Copy out the following material word for word, with no changes.
═════ Records provided
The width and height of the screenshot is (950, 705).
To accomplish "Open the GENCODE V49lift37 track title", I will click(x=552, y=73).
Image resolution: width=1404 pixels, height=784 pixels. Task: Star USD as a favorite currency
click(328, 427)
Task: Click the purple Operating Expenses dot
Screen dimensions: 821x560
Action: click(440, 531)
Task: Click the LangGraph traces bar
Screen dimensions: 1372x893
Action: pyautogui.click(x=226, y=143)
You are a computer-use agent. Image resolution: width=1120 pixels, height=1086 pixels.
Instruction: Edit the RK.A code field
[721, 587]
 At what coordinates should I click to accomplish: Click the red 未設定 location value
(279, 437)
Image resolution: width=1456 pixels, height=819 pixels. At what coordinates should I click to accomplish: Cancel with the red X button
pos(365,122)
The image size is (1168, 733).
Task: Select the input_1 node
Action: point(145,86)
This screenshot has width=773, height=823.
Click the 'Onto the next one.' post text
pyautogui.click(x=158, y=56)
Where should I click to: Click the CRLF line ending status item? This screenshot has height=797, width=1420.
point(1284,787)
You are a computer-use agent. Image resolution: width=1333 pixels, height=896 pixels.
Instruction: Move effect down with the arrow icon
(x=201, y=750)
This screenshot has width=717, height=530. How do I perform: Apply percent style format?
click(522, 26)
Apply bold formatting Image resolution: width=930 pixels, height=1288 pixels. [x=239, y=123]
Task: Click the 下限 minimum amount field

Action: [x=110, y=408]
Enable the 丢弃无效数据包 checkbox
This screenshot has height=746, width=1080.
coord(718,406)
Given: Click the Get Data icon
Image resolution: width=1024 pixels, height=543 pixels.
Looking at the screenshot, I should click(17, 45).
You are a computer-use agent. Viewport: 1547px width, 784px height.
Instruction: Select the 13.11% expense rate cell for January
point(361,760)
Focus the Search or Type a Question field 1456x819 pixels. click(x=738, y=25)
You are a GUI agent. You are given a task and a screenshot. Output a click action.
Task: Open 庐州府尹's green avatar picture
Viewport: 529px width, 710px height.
══════════
*Written reply:*
The width and height of the screenshot is (950, 705).
To accomplish "Open the GENCODE V49lift37 track title", I will click(x=552, y=73).
Image resolution: width=1404 pixels, height=784 pixels. Task: Star USD as a favorite currency
click(328, 427)
Task: Click the purple Operating Expenses dot
Screen dimensions: 821x560
Action: click(440, 531)
Task: Click the LangGraph traces bar
Screen dimensions: 1372x893
Action: pyautogui.click(x=226, y=143)
You are a computer-use agent. Image resolution: width=1120 pixels, height=1086 pixels.
Instruction: Edit the RK.A code field
[721, 587]
 At what coordinates should I click to accomplish: Click the red 未設定 location value
(279, 437)
Image resolution: width=1456 pixels, height=819 pixels. At what coordinates should I click to accomplish: Cancel with the red X button
pos(365,122)
The image size is (1168, 733).
Task: Select the input_1 node
Action: point(145,86)
This screenshot has width=773, height=823.
Click the 'Onto the next one.' post text
pyautogui.click(x=158, y=56)
Where should I click to: Click the CRLF line ending status item? This screenshot has height=797, width=1420.
point(1284,787)
You are a computer-use agent. Image resolution: width=1333 pixels, height=896 pixels.
Instruction: Move effect down with the arrow icon
(x=201, y=750)
This screenshot has width=717, height=530. How do I perform: Apply percent style format?
click(522, 26)
Apply bold formatting Image resolution: width=930 pixels, height=1288 pixels. [x=239, y=123]
Task: Click the 下限 minimum amount field

Action: [x=110, y=408]
Enable the 丢弃无效数据包 checkbox
This screenshot has height=746, width=1080.
coord(718,406)
Given: Click the Get Data icon
Image resolution: width=1024 pixels, height=543 pixels.
Looking at the screenshot, I should click(17, 45).
You are a computer-use agent. Viewport: 1547px width, 784px height.
Instruction: Select the 13.11% expense rate cell for January
point(361,760)
Focus the Search or Type a Question field 1456x819 pixels. click(x=738, y=25)
You are a GUI agent. You are given a task and a screenshot. Output a click action.
Task: Open 庐州府尹's green avatar picture
Viewport: 529px width, 710px height.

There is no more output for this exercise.